Problem details >>
Render the lines between the line containing "Task: Show info for Volumen LP row" and the line containing "Image resolution: width=1340", inclusive, as a numbered list, omitting blank lines.

Supplied data >>
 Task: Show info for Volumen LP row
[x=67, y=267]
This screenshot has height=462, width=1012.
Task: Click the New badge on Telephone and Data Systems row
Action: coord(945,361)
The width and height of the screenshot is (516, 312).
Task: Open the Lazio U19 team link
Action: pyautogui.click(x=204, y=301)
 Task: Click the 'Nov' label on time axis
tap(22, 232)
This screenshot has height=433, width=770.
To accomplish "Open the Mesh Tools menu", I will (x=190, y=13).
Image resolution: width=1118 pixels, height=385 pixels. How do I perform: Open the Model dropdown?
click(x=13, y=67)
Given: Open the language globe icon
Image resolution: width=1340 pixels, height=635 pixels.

* * *

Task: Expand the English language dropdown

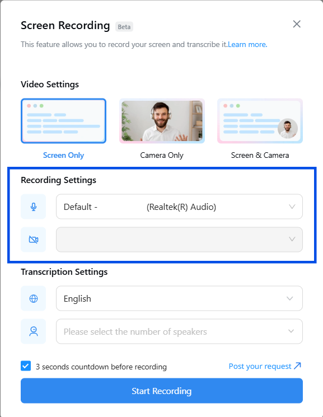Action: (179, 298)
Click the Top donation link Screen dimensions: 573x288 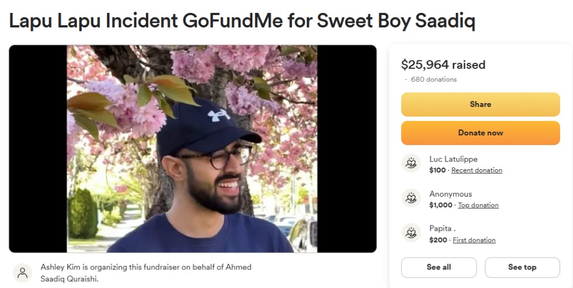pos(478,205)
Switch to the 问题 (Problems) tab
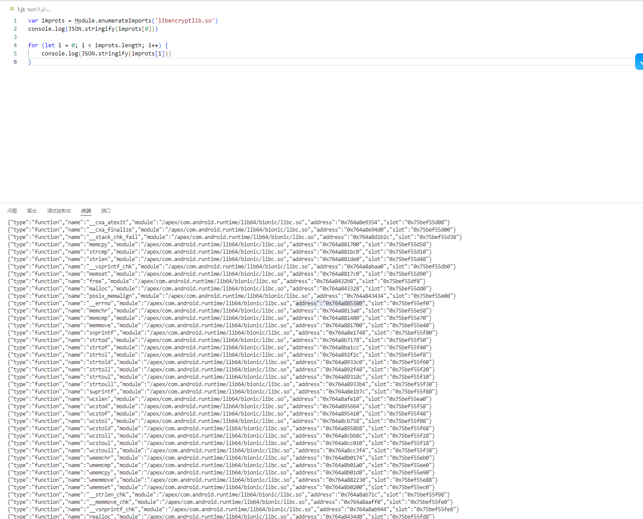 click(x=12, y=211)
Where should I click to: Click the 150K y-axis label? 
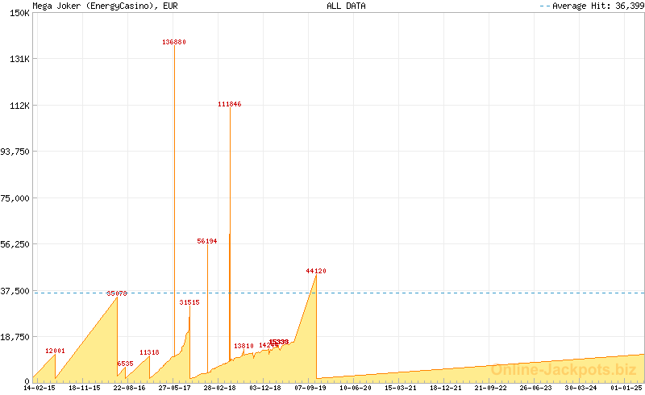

---

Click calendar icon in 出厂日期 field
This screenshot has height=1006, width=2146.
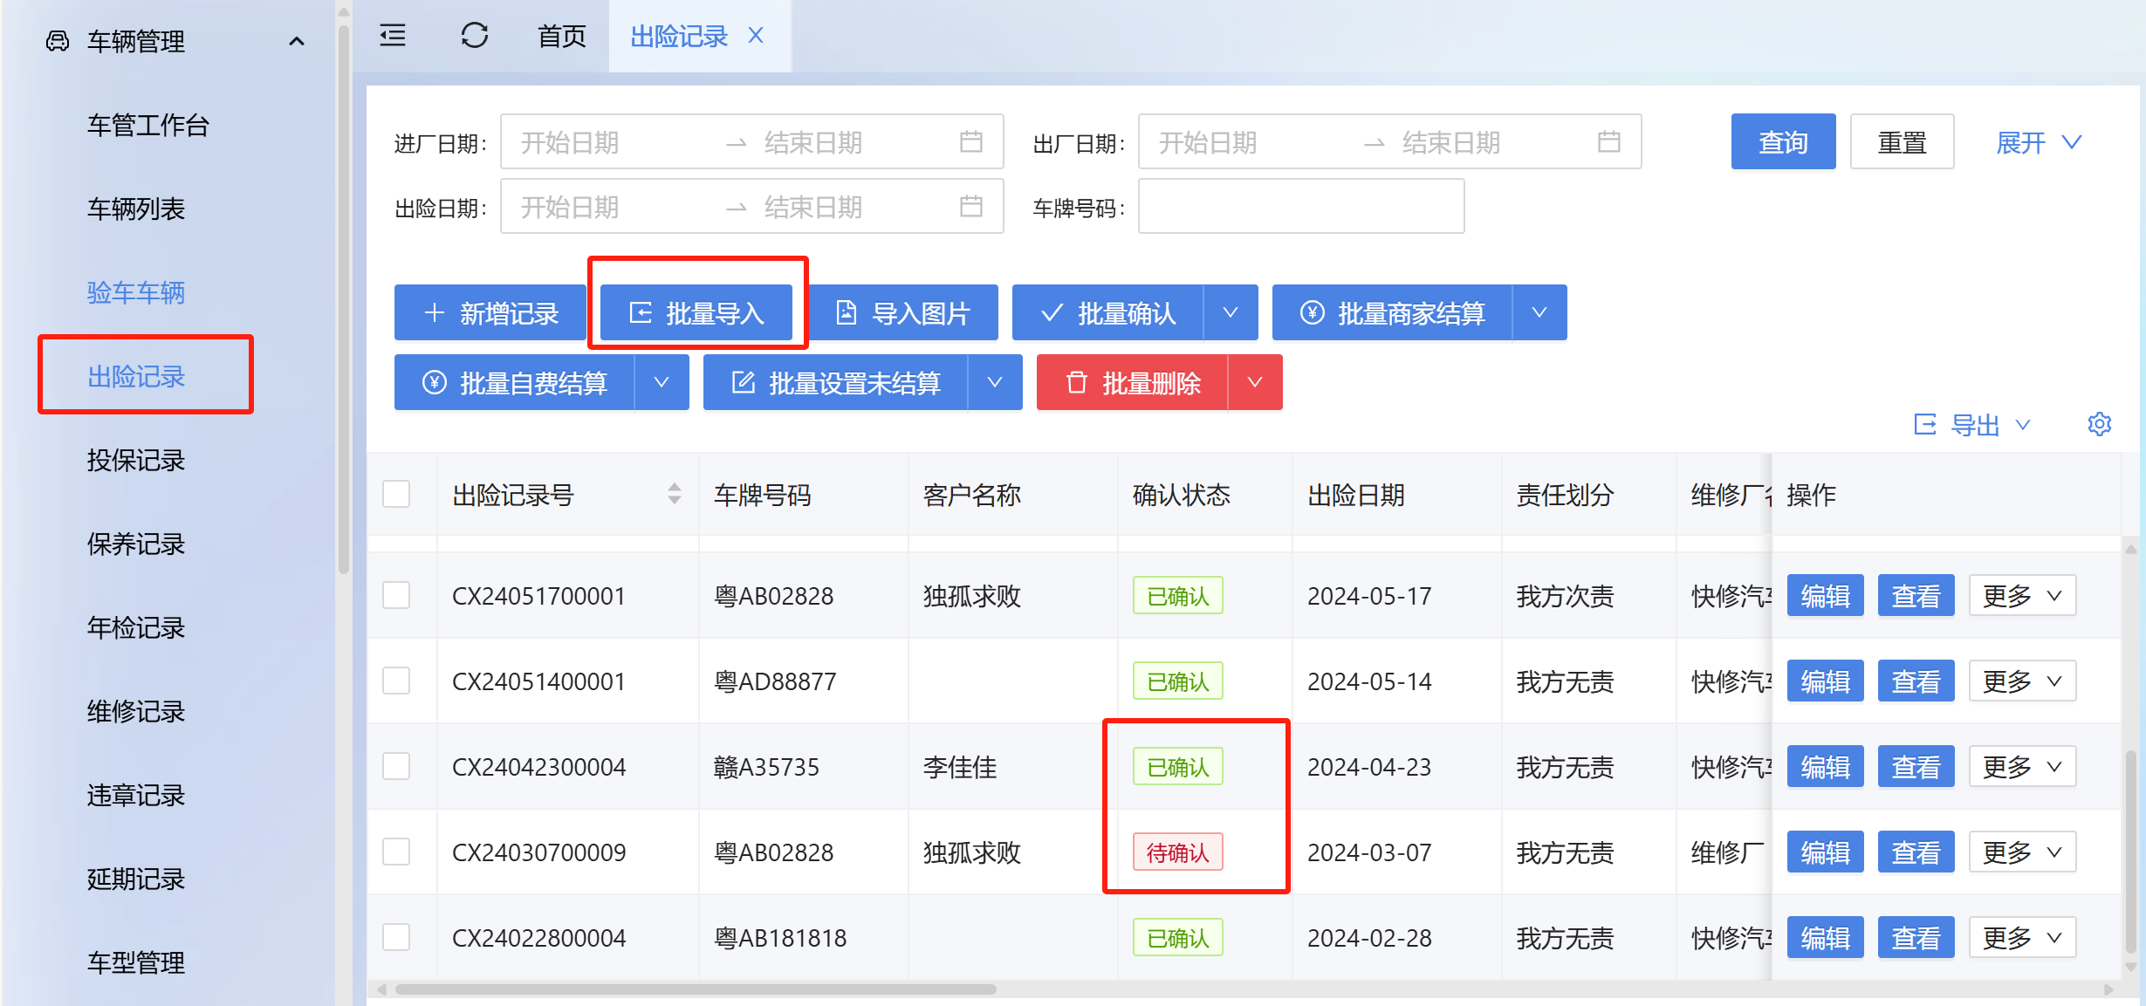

Expected output >>
1.  Task: Show info for Volumen LP row
2. [x=67, y=267]
3. This screenshot has height=462, width=1012.
4. Task: Click the New badge on Telephone and Data Systems row
5. Action: coord(945,361)
6. The width and height of the screenshot is (516, 312).
7. Task: Open the Lazio U19 team link
8. Action: pyautogui.click(x=204, y=301)
9.  Task: Click the 'Nov' label on time axis
10. tap(22, 232)
11. This screenshot has height=433, width=770.
12. To accomplish "Open the Mesh Tools menu", I will (x=190, y=13).
13. Image resolution: width=1118 pixels, height=385 pixels. How do I perform: Open the Model dropdown?
14. click(x=13, y=67)
15. Given: Open the language globe icon
16. Image resolution: width=1340 pixels, height=635 pixels.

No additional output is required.